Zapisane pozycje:
%%
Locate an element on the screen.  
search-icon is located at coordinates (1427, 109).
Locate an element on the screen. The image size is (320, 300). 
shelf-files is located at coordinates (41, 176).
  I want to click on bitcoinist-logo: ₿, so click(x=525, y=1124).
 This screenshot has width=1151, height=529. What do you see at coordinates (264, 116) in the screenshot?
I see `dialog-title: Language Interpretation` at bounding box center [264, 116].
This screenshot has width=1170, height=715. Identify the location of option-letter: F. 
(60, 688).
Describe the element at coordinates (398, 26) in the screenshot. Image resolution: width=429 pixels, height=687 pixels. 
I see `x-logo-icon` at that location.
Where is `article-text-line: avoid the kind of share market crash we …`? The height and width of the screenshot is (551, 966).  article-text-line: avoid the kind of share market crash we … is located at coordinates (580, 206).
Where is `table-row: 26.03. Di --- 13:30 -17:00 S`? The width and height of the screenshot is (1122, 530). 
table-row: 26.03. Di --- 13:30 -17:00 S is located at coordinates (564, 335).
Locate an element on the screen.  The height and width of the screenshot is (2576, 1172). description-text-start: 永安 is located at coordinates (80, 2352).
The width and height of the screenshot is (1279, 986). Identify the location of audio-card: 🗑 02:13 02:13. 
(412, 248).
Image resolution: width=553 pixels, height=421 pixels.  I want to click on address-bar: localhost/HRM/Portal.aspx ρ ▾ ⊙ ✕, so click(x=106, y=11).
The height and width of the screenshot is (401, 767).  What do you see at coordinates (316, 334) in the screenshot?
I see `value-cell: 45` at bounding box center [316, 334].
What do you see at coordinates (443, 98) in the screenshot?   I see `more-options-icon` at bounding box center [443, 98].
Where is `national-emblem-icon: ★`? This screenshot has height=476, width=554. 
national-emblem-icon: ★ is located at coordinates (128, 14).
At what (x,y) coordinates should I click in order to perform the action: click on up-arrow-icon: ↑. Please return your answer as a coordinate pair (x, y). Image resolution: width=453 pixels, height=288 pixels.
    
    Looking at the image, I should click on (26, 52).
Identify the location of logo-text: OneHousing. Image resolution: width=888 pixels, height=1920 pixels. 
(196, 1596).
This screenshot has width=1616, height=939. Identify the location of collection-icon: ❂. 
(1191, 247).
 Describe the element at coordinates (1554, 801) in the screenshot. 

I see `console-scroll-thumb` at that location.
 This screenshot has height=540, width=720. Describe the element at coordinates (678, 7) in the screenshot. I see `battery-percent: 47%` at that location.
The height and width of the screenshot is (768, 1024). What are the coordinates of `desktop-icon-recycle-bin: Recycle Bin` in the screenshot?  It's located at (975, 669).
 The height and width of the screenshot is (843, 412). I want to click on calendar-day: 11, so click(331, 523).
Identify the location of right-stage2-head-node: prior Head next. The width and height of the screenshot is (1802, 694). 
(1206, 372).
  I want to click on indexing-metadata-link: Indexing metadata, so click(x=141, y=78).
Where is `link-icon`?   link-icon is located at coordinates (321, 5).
%%
SZCZEGÓŁY ZADANIA: Zamień we wszystkich rekordach „Identify the location of” na „Find the position of” i przepisz je, nie zmieniając niczego innego.

ROZWIĄZANIE ĆWICZENIA:
Locate an element on the screen.  
search-icon is located at coordinates (1427, 109).
Locate an element on the screen. The image size is (320, 300). 
shelf-files is located at coordinates (41, 176).
  I want to click on bitcoinist-logo: ₿, so click(x=525, y=1124).
 This screenshot has width=1151, height=529. What do you see at coordinates (264, 116) in the screenshot?
I see `dialog-title: Language Interpretation` at bounding box center [264, 116].
This screenshot has width=1170, height=715. Find the position of option-letter: F. 
(60, 688).
Describe the element at coordinates (398, 26) in the screenshot. Image resolution: width=429 pixels, height=687 pixels. 
I see `x-logo-icon` at that location.
Where is `article-text-line: avoid the kind of share market crash we …`? The height and width of the screenshot is (551, 966).  article-text-line: avoid the kind of share market crash we … is located at coordinates (580, 206).
Where is `table-row: 26.03. Di --- 13:30 -17:00 S`? The width and height of the screenshot is (1122, 530). 
table-row: 26.03. Di --- 13:30 -17:00 S is located at coordinates (564, 335).
Locate an element on the screen.  The height and width of the screenshot is (2576, 1172). description-text-start: 永安 is located at coordinates (80, 2352).
The width and height of the screenshot is (1279, 986). Find the position of audio-card: 🗑 02:13 02:13. 
(412, 248).
Image resolution: width=553 pixels, height=421 pixels.  I want to click on address-bar: localhost/HRM/Portal.aspx ρ ▾ ⊙ ✕, so click(x=106, y=11).
The height and width of the screenshot is (401, 767).  What do you see at coordinates (316, 334) in the screenshot?
I see `value-cell: 45` at bounding box center [316, 334].
What do you see at coordinates (443, 98) in the screenshot?   I see `more-options-icon` at bounding box center [443, 98].
Where is `national-emblem-icon: ★`? This screenshot has height=476, width=554. 
national-emblem-icon: ★ is located at coordinates (128, 14).
At what (x,y) coordinates should I click in order to perform the action: click on up-arrow-icon: ↑. Please return your answer as a coordinate pair (x, y). Image resolution: width=453 pixels, height=288 pixels.
    
    Looking at the image, I should click on (26, 52).
Find the position of logo-text: OneHousing. Image resolution: width=888 pixels, height=1920 pixels. 
(196, 1596).
This screenshot has width=1616, height=939. Find the position of collection-icon: ❂. 
(1191, 247).
 Describe the element at coordinates (1554, 801) in the screenshot. 

I see `console-scroll-thumb` at that location.
 This screenshot has height=540, width=720. Describe the element at coordinates (678, 7) in the screenshot. I see `battery-percent: 47%` at that location.
The height and width of the screenshot is (768, 1024). What are the coordinates of `desktop-icon-recycle-bin: Recycle Bin` in the screenshot?  It's located at (975, 669).
 The height and width of the screenshot is (843, 412). I want to click on calendar-day: 11, so click(331, 523).
Find the position of right-stage2-head-node: prior Head next. The width and height of the screenshot is (1802, 694). 
(1206, 372).
  I want to click on indexing-metadata-link: Indexing metadata, so click(x=141, y=78).
Where is `link-icon`?   link-icon is located at coordinates (321, 5).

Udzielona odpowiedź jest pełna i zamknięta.